Die Ergebnisse der Befragungen lassen sich wie folgt zusammenfassen:
- Tausende Menschen mussten aus Angst vor den verschiedenen bewaffneten Gruppierungen ihre Heimatorte verlassen und erhalten keinerlei staatliche Unterstützung.
- In einigen Fällen mussten die Gemeinschaften an Orte flüchten, wo die Lebensbedingungen sehr schlecht sind, weil die Unterkünfte überfüllt sind und es keinen Zugang zu sauberem Trinkwasser und ausreichender Nahrung gibt.
- MenschenrechtsverteidigerInnen und SprecherInnen von Gemeinschaften, die Verstösse anzeigen, werden bedroht, einige sind sogar getötet worden. Zu den Opfern der jüngsten Zeit gehört Aulio Isaramá Forastero, ein Indigenensprecher aus Chocó, der in der Nacht des 24. Oktober mutmasslich von Mitgliedern des ELN getötet wurde.
- Auch geschlechtsspezifische Gewalt ist in der Region weit verbreitet. Viele Frauen und Mädchen sprechen aus Angst nicht darüber, was ihnen angetan wurde.
Der Staat ist abwesend, bewaffnete Gruppen umso präsenter
Am 2. Mai 2002 wurden fast 120 Zivilpersonen, vor allem Kinder, getötet. Es handelte sich um das schlimmste Massaker im Zuge der bewaffneten Auseinandersetzungen zwischen der FARC und den Paramilitärs um die Kontrolle lokaler Gebiete in der Stadt Bojayá im Departamento Chocó. Organisationen vor Ort werfen den Behörden vor, die vielen Berichte der örtlichen Bevölkerung über Menschenrechtsverstösse in den Jahren vor dem Massaker ignoriert zu haben.
15 Jahre später sind die örtlichen Gemeinschaften den bewaffneten Gruppen immer noch schutzlos ausgesetzt. Sie fühlen sich von den staatlichen Stellen im Stich gelassen, weil diese nichts tun, um sicherzustellen, dass die Bevölkerung in der Region ohne Angst vor Menschenrechtsverstössen seitens dieser Gruppen leben kann und sich Massaker wie dieses nicht wiederholen.
«Die zahlreichen Herausforderungen, die mit der Umsetzung des Friedensprozesses einhergehen, sind keine Rechtfertigung für den Staat, sich der Verantwortung zu entziehen, das Abkommen umzusetzen und die Zivilbevölkerung zu schützen», sagt Lisa Salza.

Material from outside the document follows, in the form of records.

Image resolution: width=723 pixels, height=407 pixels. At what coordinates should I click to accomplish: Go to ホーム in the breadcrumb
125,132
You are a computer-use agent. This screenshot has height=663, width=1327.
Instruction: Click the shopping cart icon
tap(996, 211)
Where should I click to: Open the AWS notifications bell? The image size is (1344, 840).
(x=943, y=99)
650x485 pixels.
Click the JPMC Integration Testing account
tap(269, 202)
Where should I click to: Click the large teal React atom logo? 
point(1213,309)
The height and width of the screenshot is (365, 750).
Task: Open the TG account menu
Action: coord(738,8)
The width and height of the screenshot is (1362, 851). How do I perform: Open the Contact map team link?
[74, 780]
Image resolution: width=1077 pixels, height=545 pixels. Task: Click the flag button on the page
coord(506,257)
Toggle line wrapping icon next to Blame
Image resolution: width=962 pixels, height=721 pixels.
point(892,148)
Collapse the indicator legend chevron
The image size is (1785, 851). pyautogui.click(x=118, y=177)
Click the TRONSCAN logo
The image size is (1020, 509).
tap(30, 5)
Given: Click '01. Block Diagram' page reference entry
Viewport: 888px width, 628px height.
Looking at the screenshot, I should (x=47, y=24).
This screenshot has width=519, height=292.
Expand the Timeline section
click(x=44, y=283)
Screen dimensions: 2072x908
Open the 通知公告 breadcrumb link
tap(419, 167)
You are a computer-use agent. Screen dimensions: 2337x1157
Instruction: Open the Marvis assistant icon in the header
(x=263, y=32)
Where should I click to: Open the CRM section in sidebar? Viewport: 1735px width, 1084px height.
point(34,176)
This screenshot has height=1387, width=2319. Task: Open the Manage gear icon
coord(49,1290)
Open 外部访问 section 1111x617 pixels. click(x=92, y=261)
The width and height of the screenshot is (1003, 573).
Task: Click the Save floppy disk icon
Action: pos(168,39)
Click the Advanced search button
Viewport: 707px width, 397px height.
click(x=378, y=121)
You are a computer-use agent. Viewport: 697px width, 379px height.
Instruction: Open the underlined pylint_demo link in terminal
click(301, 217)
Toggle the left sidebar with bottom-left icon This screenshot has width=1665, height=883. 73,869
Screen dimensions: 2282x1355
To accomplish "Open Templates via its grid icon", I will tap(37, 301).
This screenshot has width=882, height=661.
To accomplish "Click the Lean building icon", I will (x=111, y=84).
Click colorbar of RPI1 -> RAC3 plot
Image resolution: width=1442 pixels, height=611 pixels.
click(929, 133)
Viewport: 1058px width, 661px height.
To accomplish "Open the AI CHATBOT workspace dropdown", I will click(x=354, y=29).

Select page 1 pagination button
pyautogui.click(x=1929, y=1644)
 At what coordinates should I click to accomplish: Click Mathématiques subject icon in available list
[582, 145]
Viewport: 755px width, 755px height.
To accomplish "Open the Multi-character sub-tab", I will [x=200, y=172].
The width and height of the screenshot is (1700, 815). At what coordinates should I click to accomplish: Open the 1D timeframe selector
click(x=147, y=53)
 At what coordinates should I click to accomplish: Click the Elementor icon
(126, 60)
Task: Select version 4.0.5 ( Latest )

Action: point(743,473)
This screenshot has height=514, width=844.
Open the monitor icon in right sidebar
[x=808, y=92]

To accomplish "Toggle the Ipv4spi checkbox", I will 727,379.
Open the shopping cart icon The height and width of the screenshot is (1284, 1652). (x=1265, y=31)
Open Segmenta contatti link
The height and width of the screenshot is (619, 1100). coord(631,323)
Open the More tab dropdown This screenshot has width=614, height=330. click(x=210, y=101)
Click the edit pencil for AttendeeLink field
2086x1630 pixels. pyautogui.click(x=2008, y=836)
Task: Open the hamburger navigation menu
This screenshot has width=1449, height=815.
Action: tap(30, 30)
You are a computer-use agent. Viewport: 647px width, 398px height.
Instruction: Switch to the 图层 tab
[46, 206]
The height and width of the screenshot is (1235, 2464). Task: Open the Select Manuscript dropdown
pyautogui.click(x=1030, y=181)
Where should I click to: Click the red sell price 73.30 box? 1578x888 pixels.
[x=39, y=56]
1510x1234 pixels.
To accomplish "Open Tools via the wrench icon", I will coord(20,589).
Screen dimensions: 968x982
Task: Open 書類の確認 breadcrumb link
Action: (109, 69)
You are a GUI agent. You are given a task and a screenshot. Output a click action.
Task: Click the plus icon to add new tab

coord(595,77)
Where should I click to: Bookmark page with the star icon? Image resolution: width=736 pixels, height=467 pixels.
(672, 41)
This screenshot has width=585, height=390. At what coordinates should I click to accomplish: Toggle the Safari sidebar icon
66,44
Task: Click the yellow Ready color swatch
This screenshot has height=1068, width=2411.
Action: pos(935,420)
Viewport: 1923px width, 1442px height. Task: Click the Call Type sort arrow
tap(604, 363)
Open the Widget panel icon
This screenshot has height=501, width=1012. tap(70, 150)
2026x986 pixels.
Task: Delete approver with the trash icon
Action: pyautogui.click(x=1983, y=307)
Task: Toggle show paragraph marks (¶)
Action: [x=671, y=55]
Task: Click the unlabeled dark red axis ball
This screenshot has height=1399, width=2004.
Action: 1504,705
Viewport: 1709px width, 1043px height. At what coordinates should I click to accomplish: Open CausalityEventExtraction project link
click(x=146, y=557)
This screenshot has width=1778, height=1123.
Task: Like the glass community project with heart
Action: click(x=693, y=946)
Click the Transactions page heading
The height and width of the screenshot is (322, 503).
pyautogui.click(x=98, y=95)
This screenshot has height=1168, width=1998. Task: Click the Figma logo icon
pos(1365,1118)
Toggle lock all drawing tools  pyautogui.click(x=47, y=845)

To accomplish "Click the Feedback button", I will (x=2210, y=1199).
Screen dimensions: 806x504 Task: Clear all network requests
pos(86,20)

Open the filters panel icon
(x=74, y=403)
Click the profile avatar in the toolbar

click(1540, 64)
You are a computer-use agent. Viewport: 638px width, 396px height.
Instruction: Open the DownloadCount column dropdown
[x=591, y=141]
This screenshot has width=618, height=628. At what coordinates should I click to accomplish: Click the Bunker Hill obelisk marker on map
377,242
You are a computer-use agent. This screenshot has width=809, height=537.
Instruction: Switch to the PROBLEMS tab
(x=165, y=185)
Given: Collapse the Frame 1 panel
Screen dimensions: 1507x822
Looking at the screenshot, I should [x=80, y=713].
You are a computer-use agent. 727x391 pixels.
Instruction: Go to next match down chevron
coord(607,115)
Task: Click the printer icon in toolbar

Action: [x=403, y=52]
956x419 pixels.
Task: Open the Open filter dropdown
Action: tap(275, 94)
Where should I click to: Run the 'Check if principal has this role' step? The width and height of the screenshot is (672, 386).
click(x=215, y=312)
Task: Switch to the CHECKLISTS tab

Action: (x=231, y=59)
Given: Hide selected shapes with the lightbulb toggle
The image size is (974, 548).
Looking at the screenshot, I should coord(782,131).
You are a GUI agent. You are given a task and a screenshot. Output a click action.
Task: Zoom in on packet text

«Die einzige Möglichkeit, sicherzustellen, dass sich diese Verbrechen nicht wiederholen, ist, die im Friedensabkommen enthaltenen Massnahmen zum Schutz der Betroffenen umzusetzen. Ein erster wichtiger Schritt wäre, mehr Ressourcen für die Einheiten zum Schutz der Lokalbevölkerung bereitzustellen. Ebenso muss die Regierung Ermittlungen zu Menschenrechtsverstössen einleiten und öffentlich eingestehen, dass die vermeintlich demobilisierten Paramilitärs noch immer aktiv sind.»
Forderungen an die Schweiz
Die Schweiz begleitet die Friedensbemühungen in Kolumbien schon seit Jahren. Die Verhandlungen in Quito zwischen der ELN-Guerilla und der kolumbianischen Regierung unterstützt sie finanziell und mit Expertise. Die Schweiz steht an sechster Stelle der internationalen Geldgeber für den «Colombia in Peace Fund».
Nebst dem finanziellen Engagement, ist es wichtig, dass die Schweiz ihre guten Kontakte nutzt, um sich für wirkungsvolle Schutzmassnahmen der indigenen und afrokolumbianischen Bevölkerung in konfliktbetroffenen Regionen und für eine vollständige Demobilisierung der illegal bewaffneten Gruppierungen in diesen Regionen einsetzt. Mit ihrer Expertise in active participation (aktiver Mitwirkung) sollte sie sich dafür einsetzen, dass die VertreterInnen der indigenen und afrokolumbianischen Gemeinschaften in die Ausarbeitung der Schutzmassnahmen miteinbezogen werden.